Une problématique au cœur du développement humain
L'accès à l'eau potable et à l'assainissement est un droit fondamental reconnu par les Nations unies. Au Togo, si des progrès notables ont été accomplis ces dernières décennies, d'importants défis persistent, particulièrement dans les régions rurales du pays où une partie de la population n'a toujours pas accès à une source d'eau sûre et fiable.

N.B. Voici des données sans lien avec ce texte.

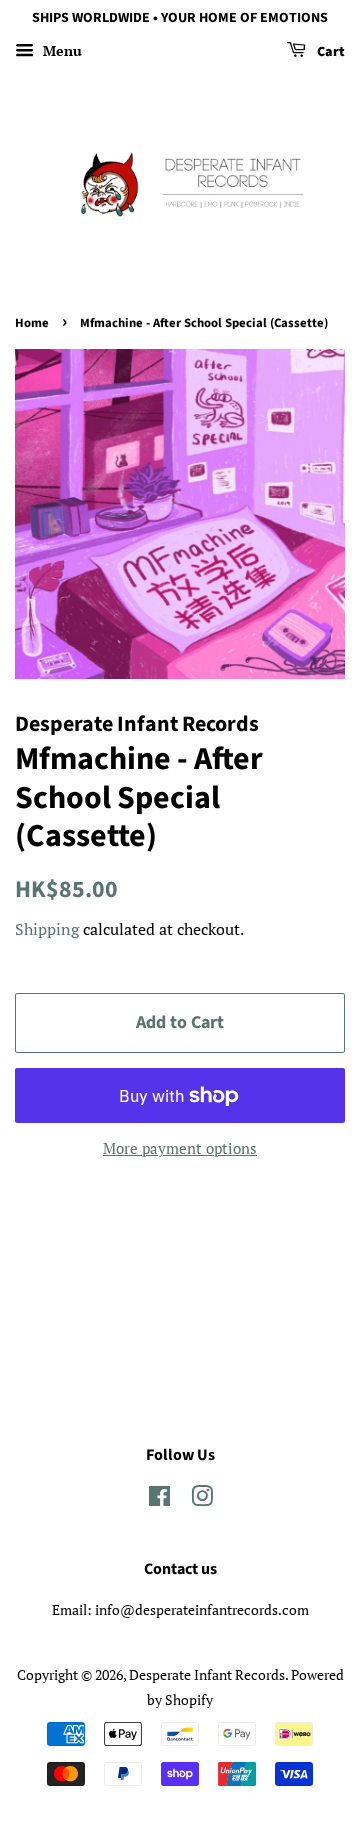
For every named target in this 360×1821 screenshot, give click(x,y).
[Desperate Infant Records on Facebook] (159, 1499)
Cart (329, 52)
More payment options (180, 1148)
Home (32, 323)
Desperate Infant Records (207, 1674)
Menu (60, 50)
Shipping (47, 929)
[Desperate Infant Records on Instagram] (202, 1499)
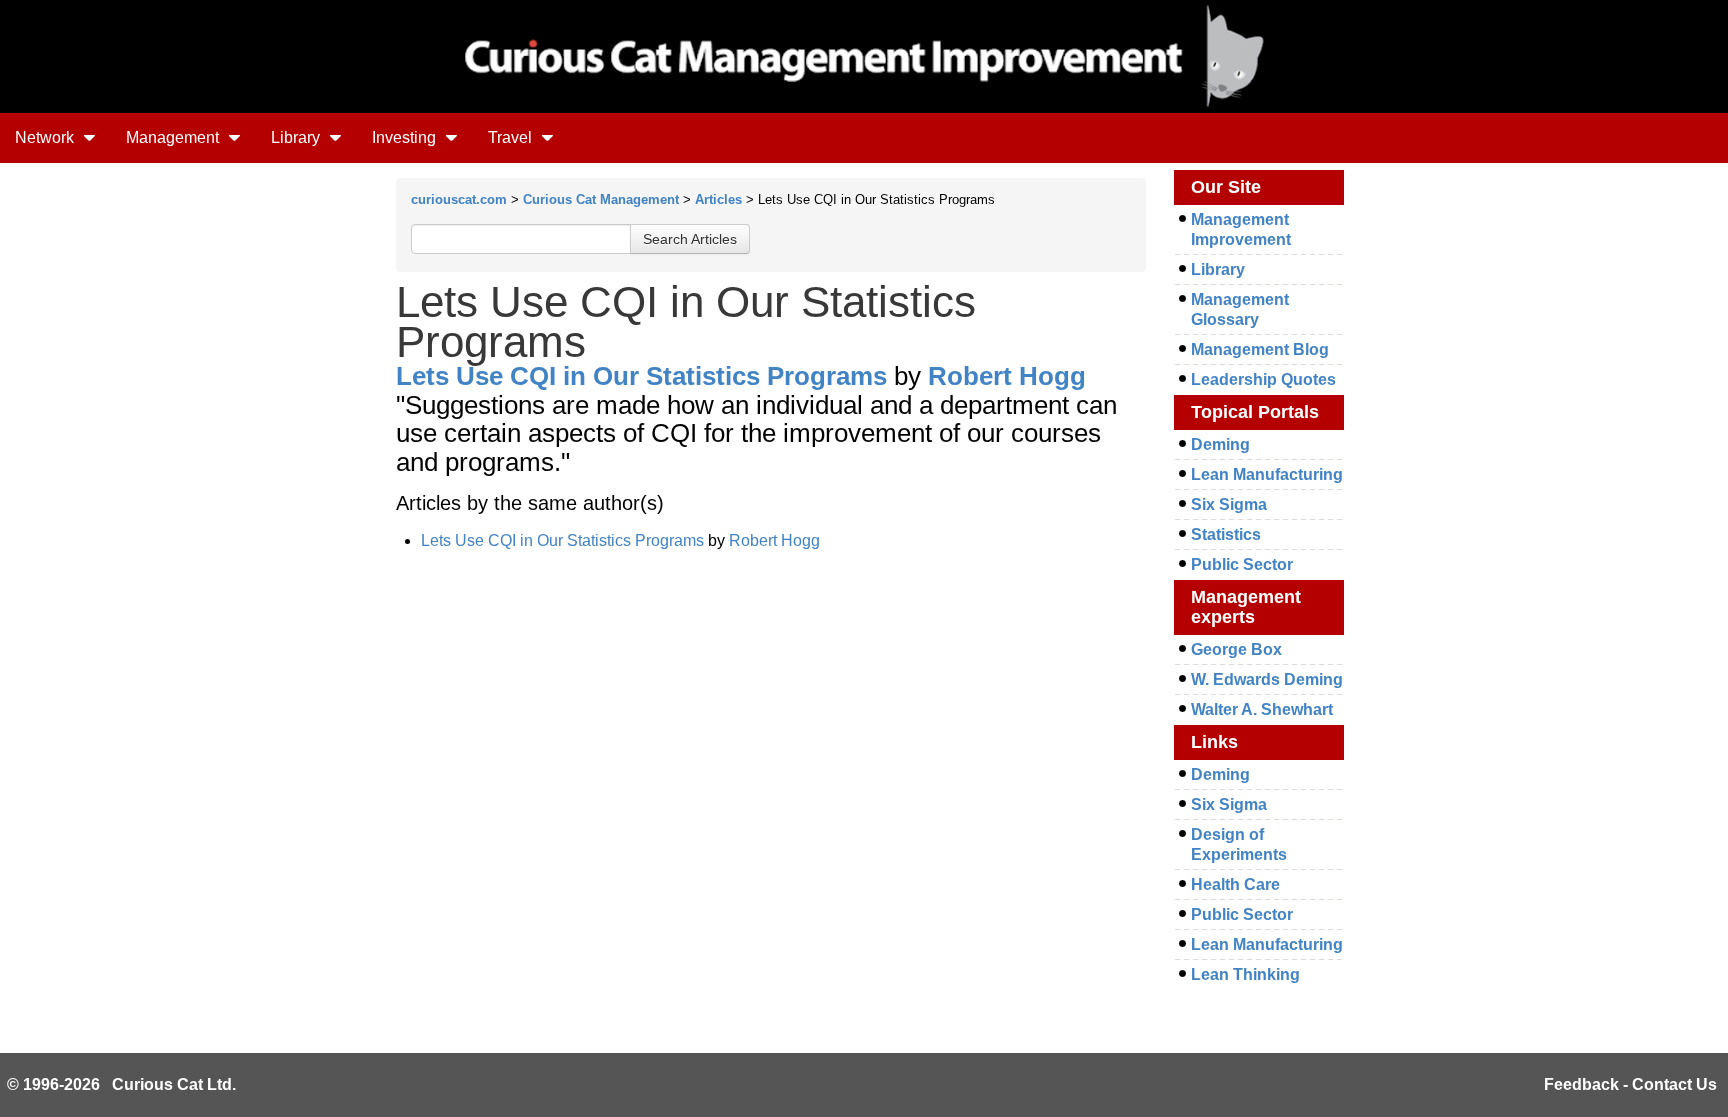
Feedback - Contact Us (1630, 1084)
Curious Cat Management (601, 199)
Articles (718, 199)
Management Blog (1260, 349)
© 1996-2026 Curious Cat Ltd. (121, 1084)
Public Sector (1242, 564)
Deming (1220, 444)
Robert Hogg (1007, 376)
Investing (406, 137)
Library (297, 137)
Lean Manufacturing (1267, 474)
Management (174, 137)
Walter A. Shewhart (1262, 709)
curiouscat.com (459, 199)
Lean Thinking (1245, 974)
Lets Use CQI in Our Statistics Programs (641, 376)
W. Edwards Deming (1267, 679)
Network (46, 137)
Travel (512, 137)
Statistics (1226, 534)
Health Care (1235, 884)
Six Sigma (1229, 504)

La situation actuelle dans les différentes régions
La situation varie considérablement selon les régions togolaises :
- Région des Savanes : C'est la région la plus touchée par le manque d'eau potable. Les populations dépendent souvent de puits traditionnels ou de mares, sources exposées à la contamination.
- Région de la Kara : Des progrès ont été réalisés grâce à des projets de forages, mais la maintenance des infrastructures pose encore problème.
- Région Centrale : La dispersion de l'habitat rend difficile la mise en place de réseaux d'adduction d'eau.
- Région des Plateaux : Mieux lotie grâce à ses ressources hydriques, elle connaît néanmoins des problèmes de traitement et de distribution.
- Grand Lomé : Le taux d'accès est nettement supérieur à la moyenne nationale, bien que des poches de vulnérabilité subsistent dans les quartiers périphériques.
Les causes du déficit d'accès
Plusieurs facteurs expliquent les difficultés d'accès à l'eau potable dans les zones rurales togolaises :
- Le manque d'infrastructures : Forages insuffisants, réseaux vétustes ou absents dans de nombreuses localités.
- Les problèmes de maintenance : De nombreuses pompes et forages tombent en panne faute de techniciens formés et de pièces de rechange disponibles localement.
- Les contraintes financières : Les ménages ruraux, aux revenus limités, ont du mal à payer les coûts d'entretien des systèmes d'eau communautaires.
- Les changements climatiques : La variabilité des précipitations affecte les nappes phréatiques et aggrave les périodes de sécheresse.
Les initiatives pour améliorer la situation
Face à ce défi, plusieurs acteurs sont mobilisés :
- L'État togolais a inscrit l'eau et l'assainissement comme priorités dans ses plans de développement national, avec des budgets alloués à la construction de nouveaux points d'eau.
- Les partenaires internationaux comme l'UNICEF, la Banque mondiale et l'Union européenne financent des programmes de forage et de renforcement des capacités locales.
- Les ONG nationales et internationales interviennent dans les communautés pour installer des infrastructures et former des comités de gestion de l'eau.
- Le secteur privé commence à s'intéresser aux opportunités dans la distribution d'eau traitée dans les zones périurbaines.
Les bonnes pratiques à encourager
Des expériences réussies existent au Togo et méritent d'être reproduites à plus grande échelle. La mise en place de comités villageois de gestion de l'eau, formés et responsabilisés, a montré son efficacité pour assurer la durabilité des infrastructures. De même, les systèmes solaires de pompage réduisent les coûts d'exploitation et rendent les forages moins dépendants du carburant.
Vers une eau pour tous en 2030 ?
Le Togo s'est engagé à atteindre les Objectifs de Développement Durable (ODD), dont l'ODD 6 visant l'accès universel à l'eau potable et à l'assainissement d'ici 2030. Cet objectif ambitieux nécessite une accélération des investissements, une meilleure coordination entre les acteurs et une implication accrue des communautés locales dans la gestion des ressources en eau.